There are countless creative ways in which Circles can be used. Below we outline a few pricing and payment examples that might help you in deciding how to spend your Circles. Note that this list is not exhaustive but merely a guideline which will expand as new experiences emerge.
The Mirror: If you do not know how much to charge people for something in Circles, one option is to see what the price of your product is currently in say, € or Pesos and mirror that price in Circles. Copying the unit of account (USD, Euro, etc) is an easy framework for people to know what to charge. In the initial iteration of Circles, there is a daily issuance of 8CRCs. Because fiat currencies have different inflations levels, we expect that in the future people will either create their own parameters to fit their local area or have some sort of exchange rate between CRCs and their national currency.
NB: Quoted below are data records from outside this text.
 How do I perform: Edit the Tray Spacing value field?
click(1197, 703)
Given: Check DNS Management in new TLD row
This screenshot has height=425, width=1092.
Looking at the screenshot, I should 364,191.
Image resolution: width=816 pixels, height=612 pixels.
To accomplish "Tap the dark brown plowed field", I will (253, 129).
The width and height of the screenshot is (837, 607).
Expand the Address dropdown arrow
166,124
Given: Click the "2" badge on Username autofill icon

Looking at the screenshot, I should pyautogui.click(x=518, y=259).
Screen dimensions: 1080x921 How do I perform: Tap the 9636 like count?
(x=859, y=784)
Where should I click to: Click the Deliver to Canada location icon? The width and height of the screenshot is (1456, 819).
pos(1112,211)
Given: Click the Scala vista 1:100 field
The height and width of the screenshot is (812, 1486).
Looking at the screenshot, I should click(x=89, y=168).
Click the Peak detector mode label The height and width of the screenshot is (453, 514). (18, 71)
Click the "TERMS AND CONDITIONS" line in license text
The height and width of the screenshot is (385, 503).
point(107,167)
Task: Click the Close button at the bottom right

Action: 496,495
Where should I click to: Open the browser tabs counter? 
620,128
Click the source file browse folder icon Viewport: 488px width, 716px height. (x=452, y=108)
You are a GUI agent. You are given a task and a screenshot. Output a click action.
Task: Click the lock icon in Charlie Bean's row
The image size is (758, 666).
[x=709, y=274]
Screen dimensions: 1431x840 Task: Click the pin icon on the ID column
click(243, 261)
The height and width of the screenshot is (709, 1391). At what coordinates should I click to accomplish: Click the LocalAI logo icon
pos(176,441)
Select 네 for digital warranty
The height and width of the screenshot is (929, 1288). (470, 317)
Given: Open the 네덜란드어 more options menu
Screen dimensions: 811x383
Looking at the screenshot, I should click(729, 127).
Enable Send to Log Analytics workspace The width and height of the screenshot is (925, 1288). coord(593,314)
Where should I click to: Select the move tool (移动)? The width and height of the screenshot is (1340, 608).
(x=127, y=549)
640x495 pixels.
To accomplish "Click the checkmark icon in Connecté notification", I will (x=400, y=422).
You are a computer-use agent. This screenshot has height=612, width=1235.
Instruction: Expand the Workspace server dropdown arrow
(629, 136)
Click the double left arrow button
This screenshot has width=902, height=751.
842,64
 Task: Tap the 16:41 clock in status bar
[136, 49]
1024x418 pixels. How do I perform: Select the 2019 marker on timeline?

Co-payment: You want to buy a beer at your favorite bar. The owner of the bar is your friend and nice enough to accept Circles, as long as you also co-pay with fiat money as well (Euro, USD, etc). So, for example, if your locally brewed beer of choice is 3€, you could add an extra 3 CRCs and make your payment using both monies. Alternatively, the bar owner could ask you to pay the cost of the beer in fiat money (e.g. 1.5€) and the rest in Circles (1.5CRCs). Whatever the bargain is, co-paying in two currencies allows people to have more disposable income (whether in fiat money or in circles), which they can then use to buy supplies or whatever else they wish (see the Merchant Network). Another way to co-pay is to get businesses to accept Circles after a threshold payment in fiat money. For example, when people buy more than 5 USD worth of bread, they can also pay in Circles.
Donation or Spende: You want to go to the community kitchen near your neighborhood to have some warm soup and meet with your friends for the afternoon party. Usually, the organizers of the community kitchen set a range of recommended prices so people have an idea of how much to pay. Spende refers to the practice of paying what you can for the food and events you attend, without a fixed enforced price. This is a very nice community practice as it allows people with different economic means to participate and pay what they can without shame. If you don’t have the means to pay with € and the community kitchen trusts you, you could use Circles for spende. The community accepts it because they trust you and know that they can use the CRCs you gave them to later buy food or other stuff they needed to make the event happen. Alternatively, you could also mix payment methods and co-pay your spende in both € and Circles.
Gifts and Counter-gifts: We give gifts all the time. Gifts help us in supporting our social life, whatever that may be, without the need for the assumption of the maximizing individual. For example, you can spend your Circles on buying a gift for a friend. She can later reciprocate with a counter-gift, buying something for Circles in the network and giving it to you as a birthday gift.
Unproductive Expenditure: Life is not a utilitarian process. People often produce more energy expenditure in their lives than what they need for their subsistence. The surplus is either taken by others in the form of exploitation or used by people in things that go beyond the world of work: laughter, love, tears, mourning the dead, art, taking care of stuff. Because we aim at creating a basic income from the bottom-up, we believe it's important to create a general economy that takes practices that are not seen by capitalism into account and give them value. Whether you want to support the work of an artist, help the ones you love or simply sacrifice your tokens of value for any social ritual, Circles can be used for expenditure without the need of “being productive”.
Reproductive Labor: The production of stuff cannot exist without the social reproduction needed to make it happen. Taking care of ourselves, of other people, plants and animals is actually where the economy (understood as household or oikos) begins. But today, our systems of production do not account for these practices and are subsidized by the reproductive work done by many without remuneration (majoritarily women). Circles aims to facilitate a different money for a different economy with different values, one which redistributes and delegates the work needed to take care of each other and the planet.
Say you are leaving town and need somebody to take care of your plants and pets. You ask your good friend for help and use Circles as a token of care for payment. Your friend can then use the tokens you gave him and go to the local shop to buy food. Or, perhaps, your partner and you want to have a night out and need somebody to babysit your child. You can, for example, ask your very trustworthy babysitter and co-pay her in both your national currency and Circles, money which she can then use to pay for a workshop in social work, to pay the rent or anything else she might need. The point is to organize caring circles where these values can live, by spending CRCs in the things you want to see in society.